Selected passage:
[Start of section]

01/08/2025 | Press release | Distributed by Public on 01/08/2025 09:41
Margaret "Peggy" Swarbrick has spent her career helping people help themselves.
In 1997, she developed the Wellness Model to help people she was working with think about their health in a holistic way. Today, Swarbrick's model is a bulwark of behavioral health care and has been adopted by colleges and universities, corporations, health care services and government agencies. The Wellness Model is also a framework for Rutgers ScarletWell, a pioneering exemplar of university-wide wellness programming that is inclusive, holistic and multidisciplinary, with Swarbrick serving as its director.
Swarbrick's associated Wellness Inventory, a free online tool to assess individual wellness across eight dimensions (physical, spiritual, intellectual, social, occupational, financial, emotional and environmental), has received a professional stamp of approval.
Writing in the journal Psychiatric Services, researchers at the Rutgers Center of Alcohol and Substance Use Studies and Rutgers School of Health Professionsdetermined that "the Wellness Inventory is a comprehensive and psychometrically valid tool for assessing wellness," a finding that will make it easier for healthcare providers and support workers to use the assessment tool in their work.

[End of section]

Data extract:
[Start of section]

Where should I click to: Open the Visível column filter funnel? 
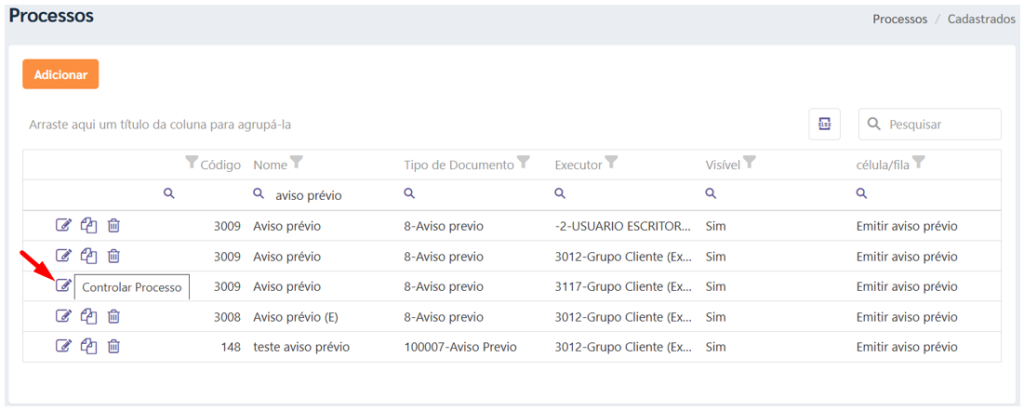click(749, 161)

[End of section]

Exercise instructions:
(a) Copy the passage of the Wellness Model press release starting at "Swarbrick's associated Wellness" and ending at "in their work.".
(b) According to the Wellness Model press release, in what year did Swarbrick develop the Wellness Model?
(c) Write the next part of the Wellness Model press release, picking up after its final sentence.

Responses to the tasks:
(a)
Swarbrick's associated Wellness Inventory, a free online tool to assess individual wellness across eight dimensions (physical, spiritual, intellectual, social, occupational, financial, emotional and environmental), has received a professional stamp of approval.
Writing in the journal Psychiatric Services, researchers at the Rutgers Center of Alcohol and Substance Use Studies and Rutgers School of Health Professionsdetermined that "the Wellness Inventory is a comprehensive and psychometrically valid tool for assessing wellness," a finding that will make it easier for healthcare providers and support workers to use the assessment tool in their work.

(b) 1997

(c)
Swarbrick, a professor at the Graduate School of Applied and Professional Psychology, discusses the validation process and how a validated inventory might revolutionize wellness planning.
How do you define wellness?
Wellness is not the absence of disease, illness or stress but the presence of purpose in life, active involvement in satisfying work and play, joyful relationships, a healthy body and living environment, and the presence of happiness. There is no optimal level of wellness. Wellness is self-defined and actualized in our day-to-day habits and routines.
What is the Wellness Inventory? Can you describe it?
The Wellness Inventory outlines items that individuals can reflect on to explore their strengths and needs prior to setting a meaningful wellness goal and creating a personalized wellness plan. The 54-item checklist is based on reported habits and routines used by people with mental health, substance use and trauma-related challenges that support recovery, though can be used by anyone interested in taking action to enhance their wellness.
The inventory is based on something called the Wellness Model, an approach to understanding individual wellness across eight dimensions of wellness. The model was initially developed personally to manage some early life challenges and eventually became a framework in my work as an occupational therapist to empower people to clarify their own wellness needs and strengths and to identify areas they want to enhance or improve.
How has the Wellness Model been received?
The Substance Abuse and Mental Health Services Administration, part of the U.S. Department of Health and Human Services, endorsed the Wellness Model in its effort to promote holistic, strength-based wellness.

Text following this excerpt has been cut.